First, there is what Cheney didn’t say: Cheney apparently did not call Snowden a liar. I’m not sure if that puts Cheney at odds with Rep. Mike Rogers (R-Mich.), who said last week:

“[Snowden] was lying…He clearly has over-inflated his position, he has over-inflated his access and he’s even over-inflated what the actually technology of the programs would allow one to do. It’s impossible for him to do what he was saying he could do.”

Rogers’ language is a bit slippery: He plants the word “lying” but doesn’t indicate that Snowden was lying about the most crucial revelations, namely, the extent of NSA surveillance of people’s phone records and Internet activities. Between that and Cheney’s apparent silence on the same, I will take the NSA surveillance revelations as ‘confirmed’.

Rogers and Cheney do both call Snowden a “traitor” and suggest that he is a front for someone else; perhaps China. They are not the first to wonder if he’s a front. I figured that Snowden could be acting for an NSA higher-up (who opposes the surveillance programs); but I never totally ruled out (and still don’t) that Snowden could be acting for China. It struck me as a bit odd, from the beginning, that Snowden is holed up with a foreign power which delights in the embarrassment to the U.S. here, and as well, benefits from it.

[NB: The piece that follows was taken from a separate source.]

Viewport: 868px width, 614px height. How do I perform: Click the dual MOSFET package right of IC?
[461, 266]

Anyway, Cheney goes on to strongly defend the NSA surveillance; he suggests it would have prevented the 9-11 attacks, and takes a ‘trust us’ type of stance.

I disagree with Mr. Cheney. I do so respectfully; he’s a great American, and there are two sides to every story. I come down on the Rand Paul / civil liberties side of this one. The current extent of surveillance goes well beyond anything I ever defended the Bush-Cheney administration doing.

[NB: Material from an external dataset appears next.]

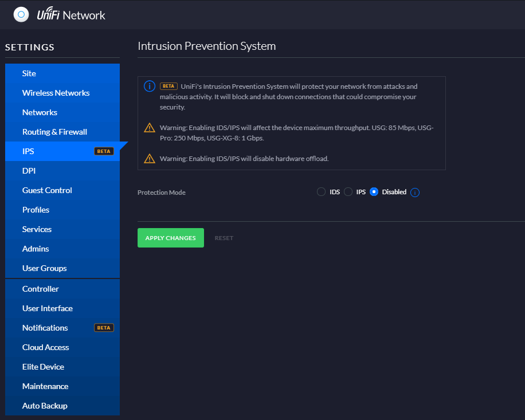Click the info icon beside Disabled option
This screenshot has width=525, height=420.
pos(416,193)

And the Obama administration’s other scandals – for example, their IRS / Tea Party scandal, or their multiple spy-on-the-media scandals, or multiple occasions when they happily manipulated classified info for political gain, and/or lied to the American people – have, by now, proven that they (the Obama administration) are profoundly unworthy of trust.

UPDATE – Some tidbits from the last several days:

UPDATE: NSA surveillance has provoked disagreement among the scholars at Cato. Here is a lengthy piece from Julian Sanchez, discussing many legal details from a viewpoint I agree with.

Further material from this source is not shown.